I took my youngest son to a football match on Easter Monday. It used to be something I wryly called a ‘treat’ when the kids were younger, but we usually lost in such depressing circumstances each time that I would then feel the need to give them another treat immediately afterwards, to alleviate the misery. Bowling or pizza or something. Not any more. They are old enough to know what they’re likely to be in for and conscious that their allegiance to the team, Millwall, is inescapable and probably genetic, like ginger hair or a susceptibility to Parkinson’s Disease.
Actually, I say inescapable — the older one escaped by insisting that he had revision to do for his GCSEs. I begged and cajoled, told him the exams don’t really matter and that this was a six-pointer, a crucial game, and I heard him sort of waver for a moment. ‘Who are we playing again?’ he asked. ‘Doncaster Rovers,’ I replied, with great allure.
‘Um. Well, exciting as that sounds, I really must do more French revision, Dad, the exam is only a couple of weeks away.’
I ranted and raved for a while, lamented how he was letting down not just me and Millwall, but letting down himself too, and that if I told people about this revision-obsession business, they would almost certainly think he was gay or something. But he was quite immovable. What can you do with a kid like that?
Do you know, a few months back both boys were meant to be going to a party at some schoolfriend’s place, but at the last moment they decided not to because they feared that ‘alcohol might be present’. To utilise teenage language for a moment — I’m like WTF?
Anyway, I went to the game with the younger one, who sat there, as he always does, with his head in his hands, occasionally giving out a bitter cackle of mirth at our team’s ineptitude. He likes watching Millwall, even though he knows he is being prepared for an adult life of frustration, crushed aspirations and misery. I once said to him, after we’d lost 0-1 at home to Scunthorpe or someone — at least with supporting Millwall you get to go to lots of games, unlike all your Chelsea and Manchester United supporting friends. ‘Yes,’ he said rather grimly, ‘yes indeed. Lots of games. Hurrah.’ But it is good for him, I think. He doesn’t expect too much. And nor does he live his life vicariously through a football team, because if he did he’d be self-harming every day.
They are probably self-harming right now up in Manchester, the red half of Manchester. The famous United have kicked out their newish manager, a man called David Moyes, because he was not able to deliver to them the untrammelled success which they believe is their absolute right and should be guaranteed under the law. The sports journalists, all of whom — without exception — applauded the appointment of this Moyes chap back in the summer of 2013, are now similarly unanimous that he has been a complete disaster, utterly useless, anybody could have seen that he wasn’t the right man, etc. I sometimes think that even financial journalists are more astute than sports journalists, and less short-termist in their outlooks.
Among the crimes committed by Moyes were a failure to suck up sufficiently to Manchester United’s star player, a Dutchman called Robin Van Persie who resembles, facially, a smug weasel. He may also have estranged another genius, Ryan Giggs, a sharp-faced little Welshman with an overly active penis, allegedly. Oh, and Moyes was ‘out of his depth’ and did not appreciate the scale of the task involved in managing a team whose supporters seem to have no particular interest in football, just in winning stuff. Manchester United are likely to finish seventh in the top division this season, which is, according to their fans and now, apparently, the board, nowhere near good enough.

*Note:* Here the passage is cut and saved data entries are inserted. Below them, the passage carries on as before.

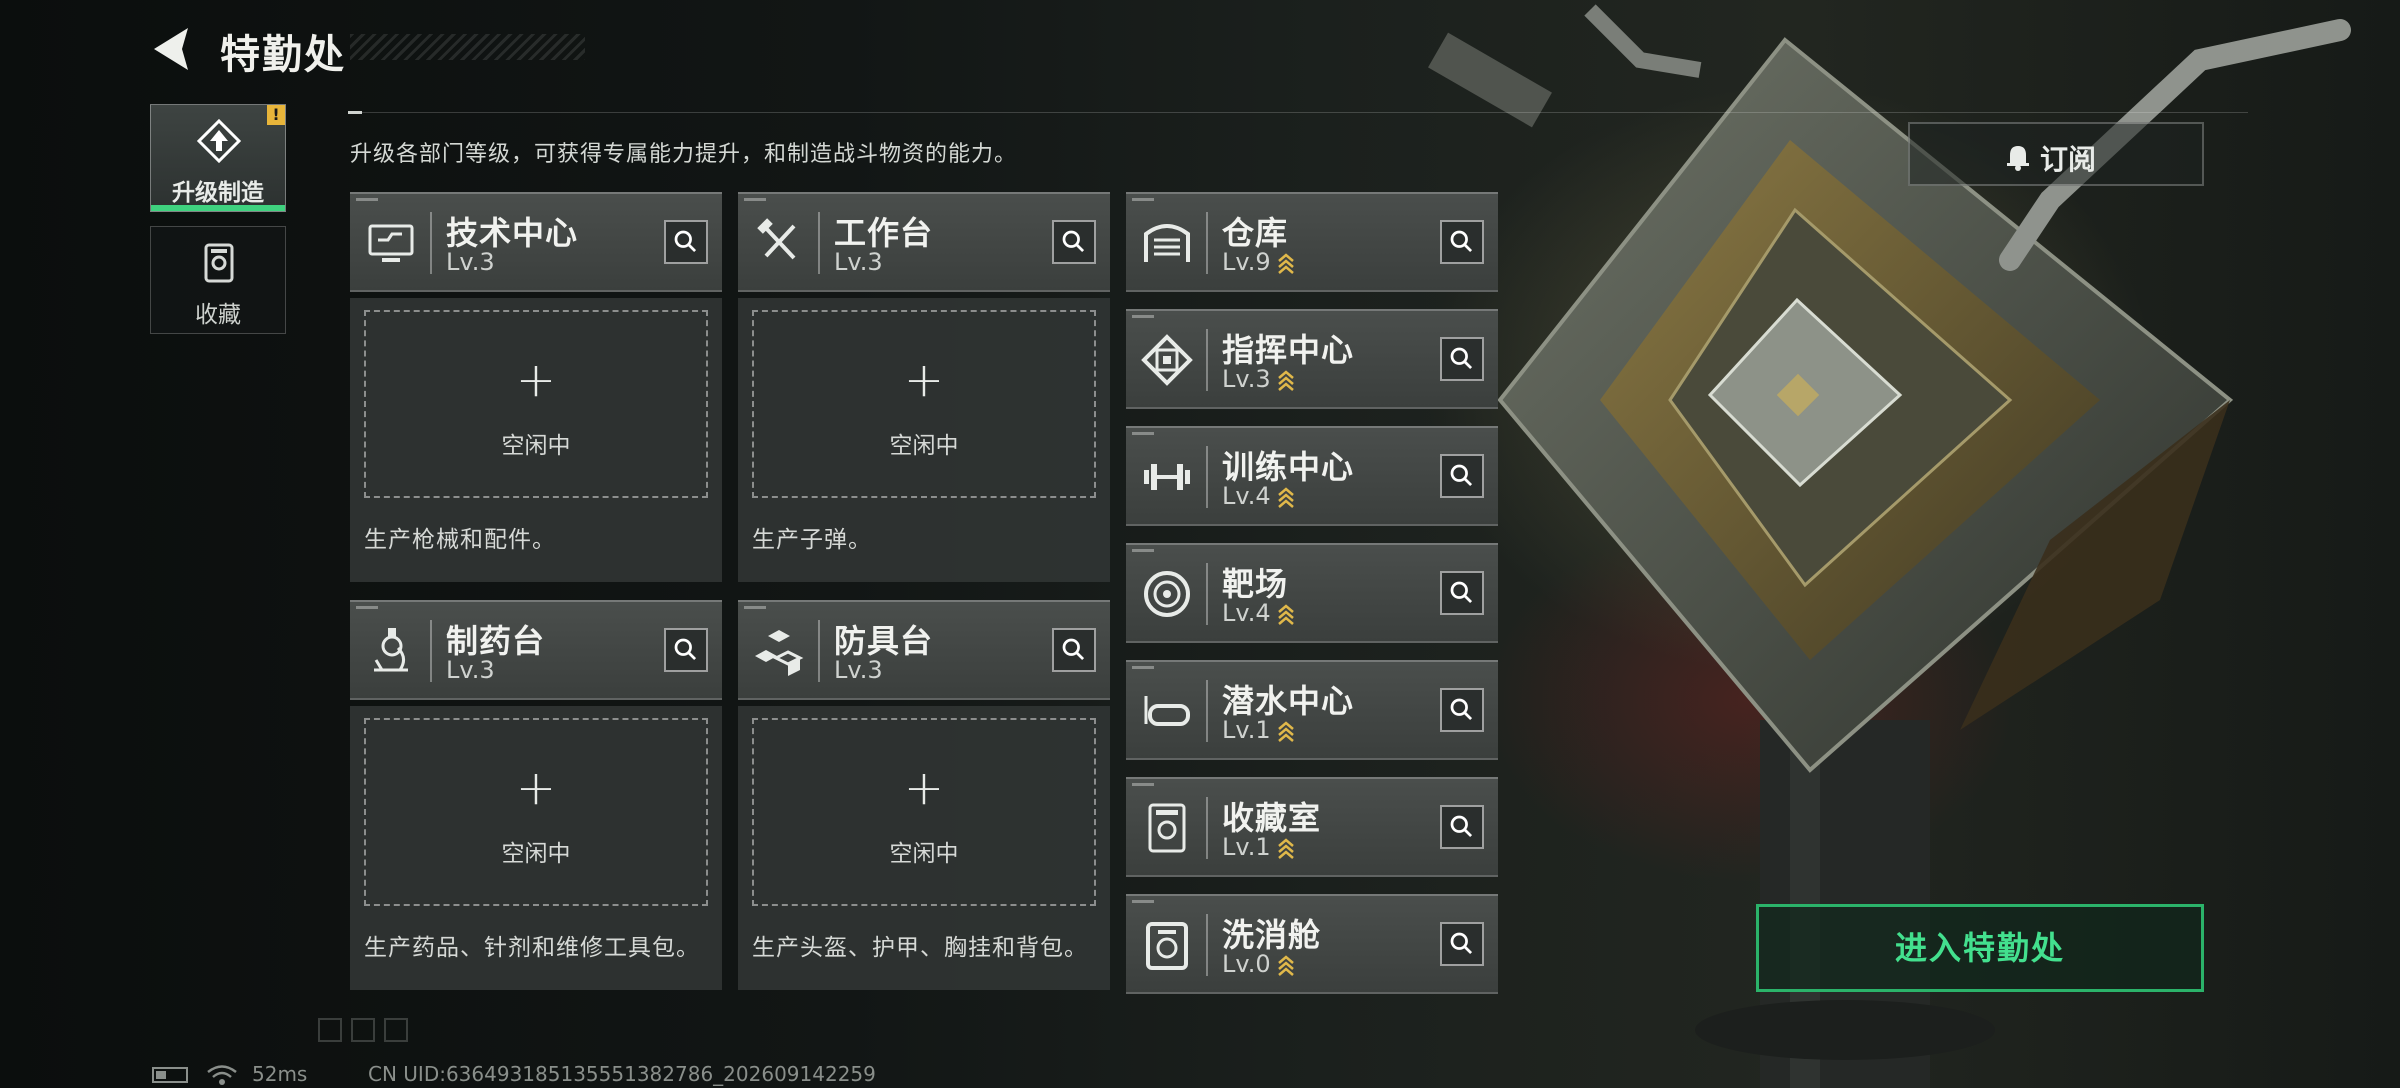 The image size is (2400, 1088). What do you see at coordinates (1167, 243) in the screenshot?
I see `warehouse-icon` at bounding box center [1167, 243].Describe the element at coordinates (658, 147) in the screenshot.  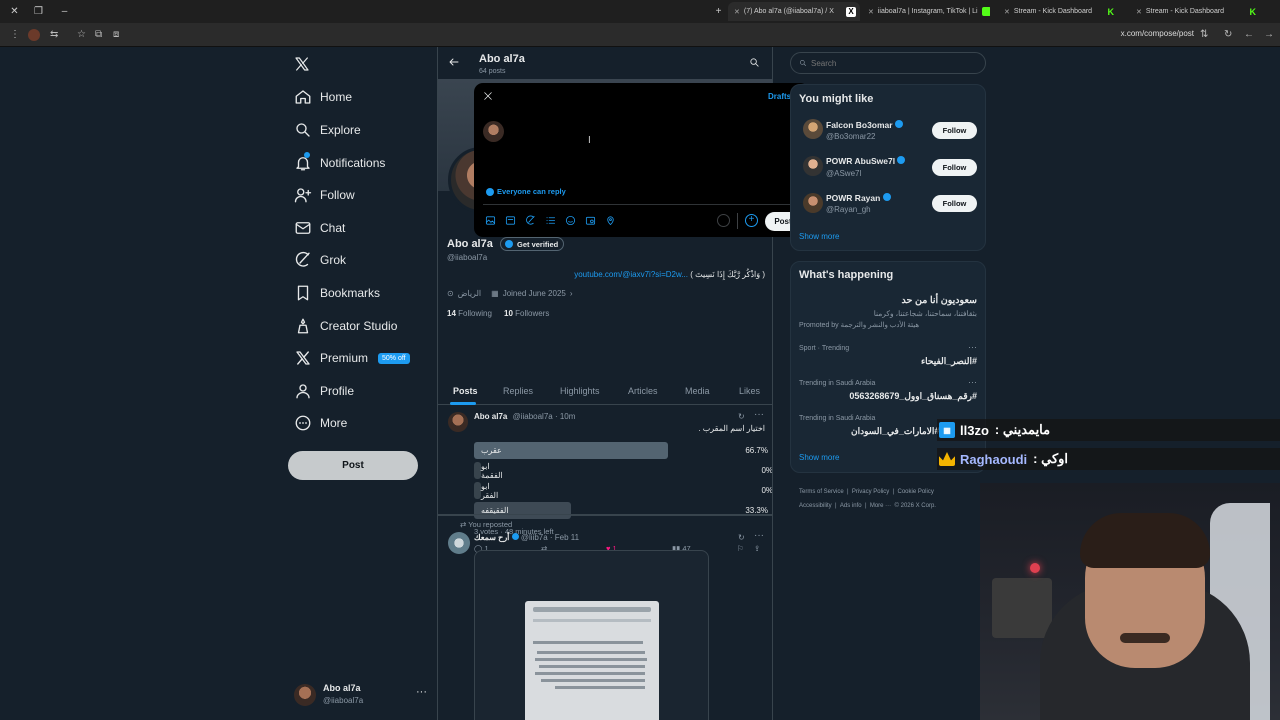
I see `compose-textarea: با` at that location.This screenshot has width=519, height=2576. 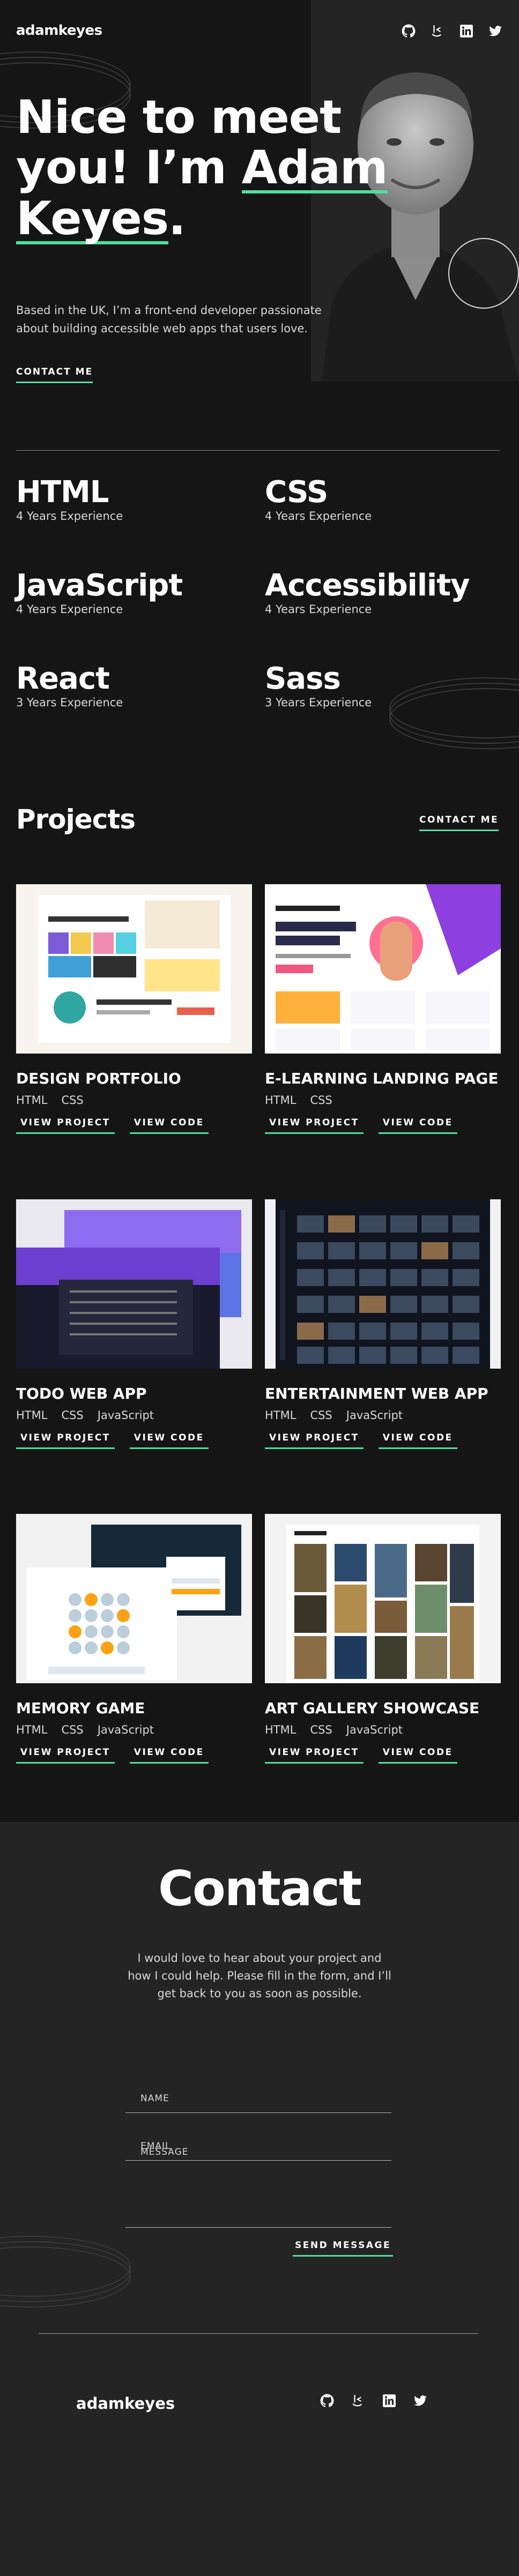 What do you see at coordinates (100, 586) in the screenshot?
I see `skill-name: JavaScript` at bounding box center [100, 586].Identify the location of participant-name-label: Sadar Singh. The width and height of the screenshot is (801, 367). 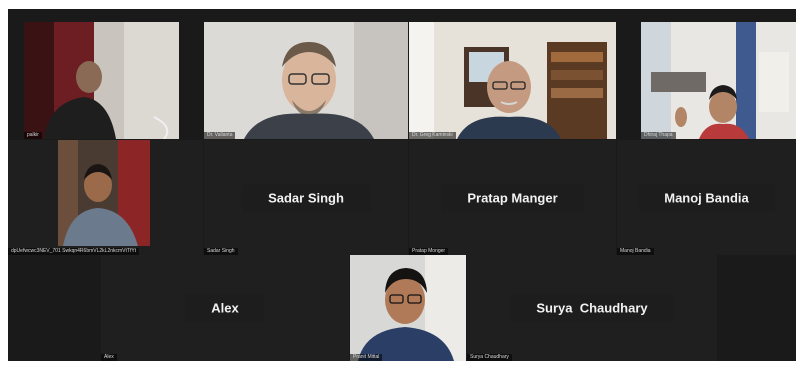
(221, 252).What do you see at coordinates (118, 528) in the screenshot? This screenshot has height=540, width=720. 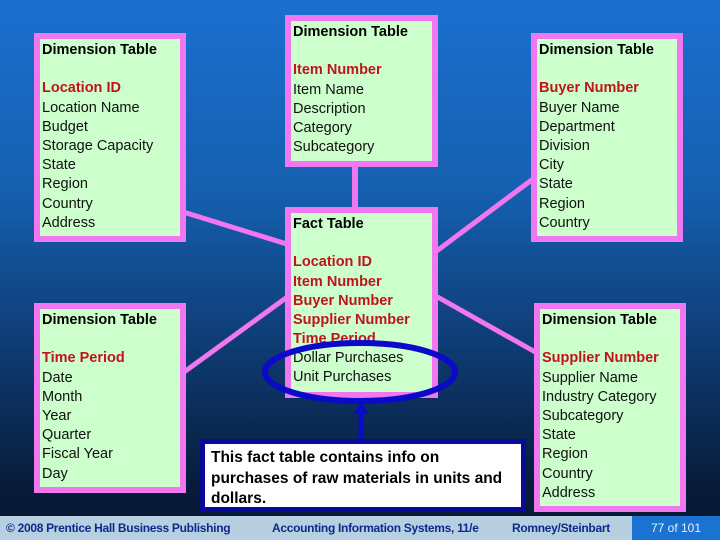 I see `footer-copyright: © 2008 Prentice Hall Business Publishing` at bounding box center [118, 528].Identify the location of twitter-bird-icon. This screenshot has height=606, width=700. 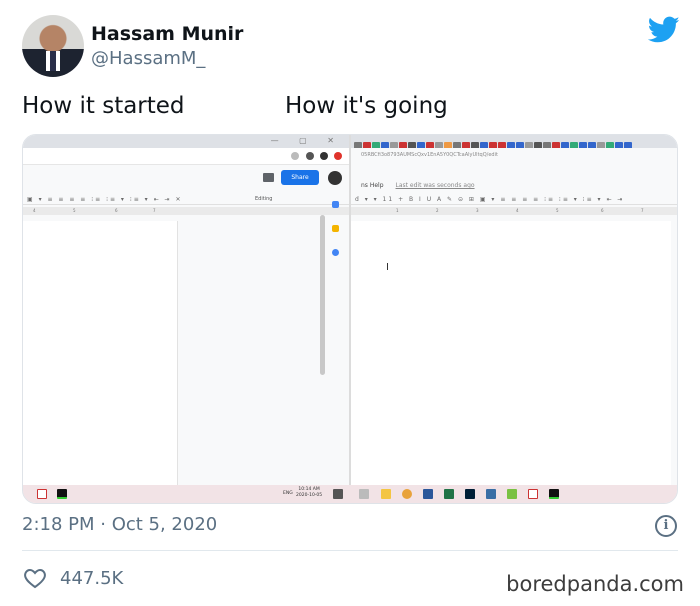
(664, 30).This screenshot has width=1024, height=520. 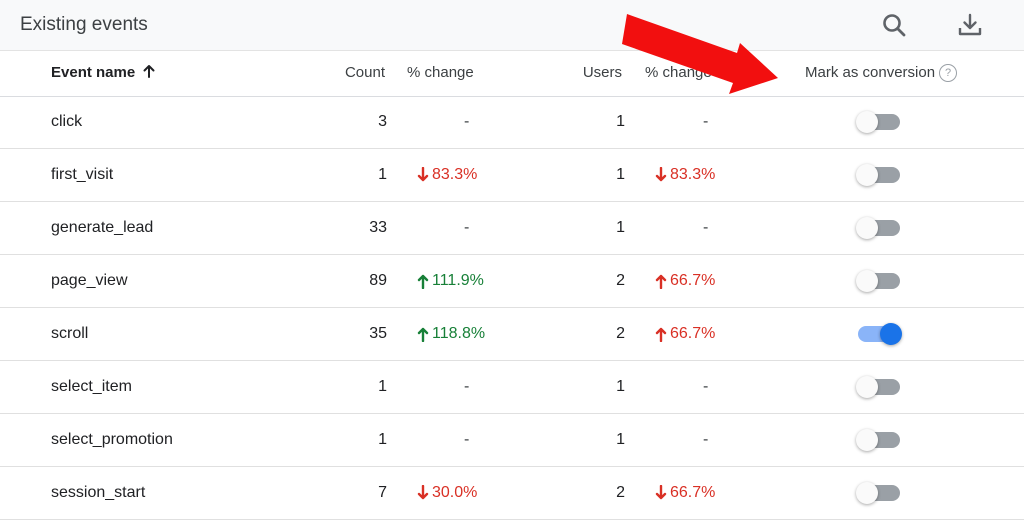 I want to click on table-row: generate_lead 33 - 1 -, so click(x=512, y=228).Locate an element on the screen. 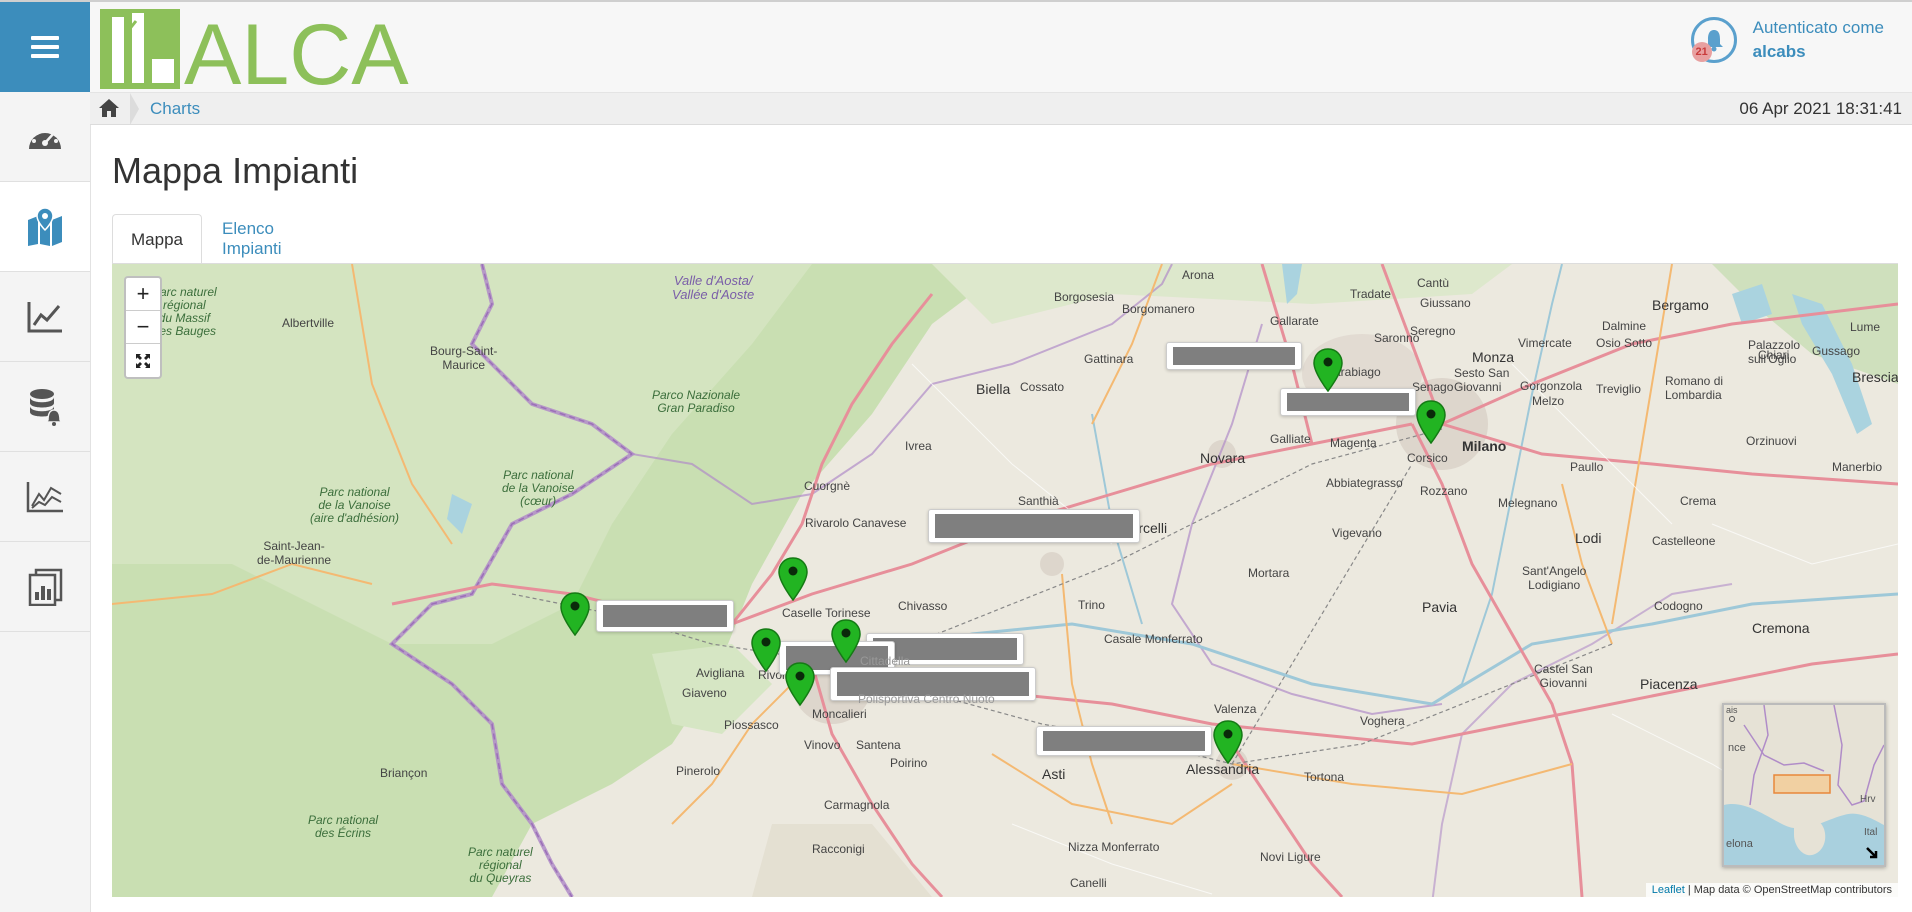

It is hard not to feel sorry for Moyes. The truth is he probably thought he knew how to deal with inflated egos during his previous tenure as manager of a less successful and less fashionable but still considerable club, Everton. But he was wrong. The egos at Manchester United are of a different scale altogether, which is why they presumably played this season with a despondent and distracted air, disinclined to run about very much, apparently unable to concentrate on what was happening right there in front of them on the pitch.
Football at the very top level has become so horribly precious, so pretentious and pompous these days, that I am glad I have nothing to do with it. So many egos to be massaged, including those of the fans who, to be fair, pay extortionate amounts of money to have their desolate lives lifted by the acquisition of trophies by other people. They had a banner over one end of Old Trafford reading ‘The Chosen One’, a reference to David Moyes; now they are not merely going to take it down but have offered to donate it to a museum. Such hubris, such narcissism. Roll the banner up tightly and insert it into your collective bottoms, please.
Final score: Millwall 0-0 Doncaster Rovers.